Thanks for this report, I'm aware of the issue. The problem is that we need to map physical addresses of objects into some abstract numbers and now it's done in an extremely naive way.

WojciechMula commented 5 years ago

@Dobatymo I tried to solve it, but seems pickle module does not support chunking of input. I mean, pickle collects all data and then write everything using single call to write() on a file object.

I'm thinking about adding custom save/load methods, that wouldn't be that memory consuming.

Dobatymo commented 5 years ago

Thank you for your efforts! It would be great if your custom save method could save it in a pickle compatible format. So that normal pickle.load would still work. But of course I would be happy also with any custom save/load methods.

WojciechMula commented 5 years ago

I know what you mean, but I am afraid it would be a burden for me. Pickle supports several formats, and even if we stick to the "highest", we need to catch up with changes, take into account Py2 & Py3, i.e. we'd have a heavy dependency. But this is my impression at the very moment, and I feel that it;d be easier to fix the official pickle module to support progressive saving. :)

BTW I did some hacking in the meantime. The full save/load sequence in Python code would be like this:

import ahocorasick
import pickle

A = ahocorasick.Automaton()
path = "automaton.dat"

A.save(path, pickle.dumps)
B = ahocorasick.load(path, pickle.loads)

Here is time & memory usage comparison of the WIP code:

+----------+---------------+------------+
| action   | memory [B]    |  time [s]  |
+==========+===============+============+
| save     |   597 880 832 |      2.58  |
+----------+---------------+------------+
| load     |   986 472 448 |      9.68  |
+----------+---------------+------------+
| pickle   | 1 757 429 760 |      3.89  |
+----------+---------------+------------+
| unpickle | 1 197 559 808 |      1.46  |
+----------+---------------+------------+

Automaton consumes 597MB. It means that save takes (almost) no extra memory; load requires extra memory. The current implementation of load is slow, I think it might be faster, perhaps at some memory cost.

Dobatymo commented 5 years ago

That looks great. I understand that the Pickle support would be too hard to maintain.

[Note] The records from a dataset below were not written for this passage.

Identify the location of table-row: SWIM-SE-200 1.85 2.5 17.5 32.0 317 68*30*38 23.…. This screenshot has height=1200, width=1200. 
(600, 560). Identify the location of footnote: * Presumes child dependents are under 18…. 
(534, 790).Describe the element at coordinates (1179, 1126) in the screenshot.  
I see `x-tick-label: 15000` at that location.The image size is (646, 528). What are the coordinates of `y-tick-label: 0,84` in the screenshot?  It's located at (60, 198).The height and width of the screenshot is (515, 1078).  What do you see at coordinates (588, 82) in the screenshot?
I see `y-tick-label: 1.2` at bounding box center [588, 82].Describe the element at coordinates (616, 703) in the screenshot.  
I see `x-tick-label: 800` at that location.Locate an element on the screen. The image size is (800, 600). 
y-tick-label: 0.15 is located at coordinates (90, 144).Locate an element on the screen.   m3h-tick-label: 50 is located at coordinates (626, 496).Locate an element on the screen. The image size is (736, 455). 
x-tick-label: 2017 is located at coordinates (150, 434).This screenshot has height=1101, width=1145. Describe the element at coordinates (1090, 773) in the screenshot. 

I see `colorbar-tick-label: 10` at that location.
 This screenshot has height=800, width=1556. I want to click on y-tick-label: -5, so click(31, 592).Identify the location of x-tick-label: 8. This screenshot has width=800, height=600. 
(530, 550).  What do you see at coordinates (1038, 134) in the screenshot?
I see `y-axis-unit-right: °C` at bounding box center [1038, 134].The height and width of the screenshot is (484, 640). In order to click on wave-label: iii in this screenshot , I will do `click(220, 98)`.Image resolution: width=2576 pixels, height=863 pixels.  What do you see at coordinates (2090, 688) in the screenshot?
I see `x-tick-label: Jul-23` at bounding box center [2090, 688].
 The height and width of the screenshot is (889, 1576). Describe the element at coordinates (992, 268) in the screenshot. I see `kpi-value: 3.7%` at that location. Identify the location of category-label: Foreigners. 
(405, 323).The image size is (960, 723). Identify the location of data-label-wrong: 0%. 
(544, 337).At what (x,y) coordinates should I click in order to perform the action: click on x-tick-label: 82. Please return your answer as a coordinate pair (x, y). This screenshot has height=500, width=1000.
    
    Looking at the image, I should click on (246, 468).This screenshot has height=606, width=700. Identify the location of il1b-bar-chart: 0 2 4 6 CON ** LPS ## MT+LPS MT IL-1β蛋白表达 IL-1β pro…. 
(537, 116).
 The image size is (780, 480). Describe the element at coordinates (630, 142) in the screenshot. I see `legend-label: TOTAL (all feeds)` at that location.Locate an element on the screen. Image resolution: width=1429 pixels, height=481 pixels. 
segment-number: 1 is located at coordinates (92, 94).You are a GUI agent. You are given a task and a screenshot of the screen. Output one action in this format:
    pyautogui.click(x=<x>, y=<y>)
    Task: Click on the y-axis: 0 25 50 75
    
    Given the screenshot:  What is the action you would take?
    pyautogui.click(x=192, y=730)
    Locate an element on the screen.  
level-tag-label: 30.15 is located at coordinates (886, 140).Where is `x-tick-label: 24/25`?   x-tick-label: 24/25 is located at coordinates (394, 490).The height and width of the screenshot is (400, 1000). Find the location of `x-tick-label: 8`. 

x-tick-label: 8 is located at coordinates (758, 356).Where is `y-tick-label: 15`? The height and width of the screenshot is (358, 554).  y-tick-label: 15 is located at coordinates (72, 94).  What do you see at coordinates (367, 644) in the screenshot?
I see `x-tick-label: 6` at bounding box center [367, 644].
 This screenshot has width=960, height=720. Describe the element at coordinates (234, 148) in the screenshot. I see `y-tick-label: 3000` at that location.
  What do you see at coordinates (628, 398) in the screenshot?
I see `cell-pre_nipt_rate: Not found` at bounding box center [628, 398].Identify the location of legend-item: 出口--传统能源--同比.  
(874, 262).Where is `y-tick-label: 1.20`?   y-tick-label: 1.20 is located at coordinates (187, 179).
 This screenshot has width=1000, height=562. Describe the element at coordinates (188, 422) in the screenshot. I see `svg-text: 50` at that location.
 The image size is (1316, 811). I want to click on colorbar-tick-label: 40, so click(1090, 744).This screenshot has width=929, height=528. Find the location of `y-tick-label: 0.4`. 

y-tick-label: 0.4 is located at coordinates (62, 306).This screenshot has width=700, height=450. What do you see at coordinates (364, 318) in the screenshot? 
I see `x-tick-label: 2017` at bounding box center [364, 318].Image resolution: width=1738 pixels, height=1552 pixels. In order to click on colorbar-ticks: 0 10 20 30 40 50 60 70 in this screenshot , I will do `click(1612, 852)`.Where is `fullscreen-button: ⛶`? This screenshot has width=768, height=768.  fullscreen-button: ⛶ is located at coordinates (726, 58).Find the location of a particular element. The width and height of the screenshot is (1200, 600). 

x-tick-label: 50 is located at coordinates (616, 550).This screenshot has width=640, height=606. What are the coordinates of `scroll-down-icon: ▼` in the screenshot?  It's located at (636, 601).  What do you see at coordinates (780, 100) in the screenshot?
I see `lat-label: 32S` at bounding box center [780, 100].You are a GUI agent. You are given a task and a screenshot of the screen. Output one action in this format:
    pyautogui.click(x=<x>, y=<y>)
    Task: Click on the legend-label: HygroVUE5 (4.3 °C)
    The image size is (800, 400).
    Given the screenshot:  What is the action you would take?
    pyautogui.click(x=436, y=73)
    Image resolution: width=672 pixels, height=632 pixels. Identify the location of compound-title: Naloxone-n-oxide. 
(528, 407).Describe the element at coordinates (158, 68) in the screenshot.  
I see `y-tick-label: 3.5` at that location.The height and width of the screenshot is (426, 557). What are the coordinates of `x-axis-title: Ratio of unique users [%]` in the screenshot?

For loading, I would be happy to sacrifice speed for less memory. I mostly use this library in web apps, so loading is usually a one-time operation which just increases the time to start the app-server. Whereas if the memory usage is too high, it would prohibit loading the automaton at all. But that's just my preference.

Thanks again for your work!

WojciechMula commented 5 years ago

@Dobatymo I guess it's possible to shrink memory requirement to really small values, but at cost of multiple re-reading input file and re-scanning memory. Say, your machine has 16GB, and automaton would occupy 15,5GB. Then you might request that 50MB memory during loading is the max.

BTW, have you ever specified the store attribute of Automaton class. I mean one of the constants STORE_ANY, STORE_INTS?

Dobatymo commented 5 years ago

Of course it would be great to have the loading method be adaptable to the available memory. But I think at the moment my limiting factor is pickle.dump, the new save/load methods would already improve things a lot.

I have not specified the STORE attribute, as I use the automaton to store Python bytes objects, and there is no constant for that, is there?

WojciechMula commented 5 years ago

@Dobatymo I released 1.3.0 which supports save/load methods. Usage is exactly as I posted above, but since you store only bytes objects, I believe callbacks passed to save/load can be simple lambda x: x

If loading time will be still too slow for you, please open a new issue. (I'll try to improve it, but without an issue it's not a priority.)

Speaking of STORE constants, bytes object are just python native objects, so no special flag is needed. I'm asking, because I'd like to get rid off this flag and then store only python objects.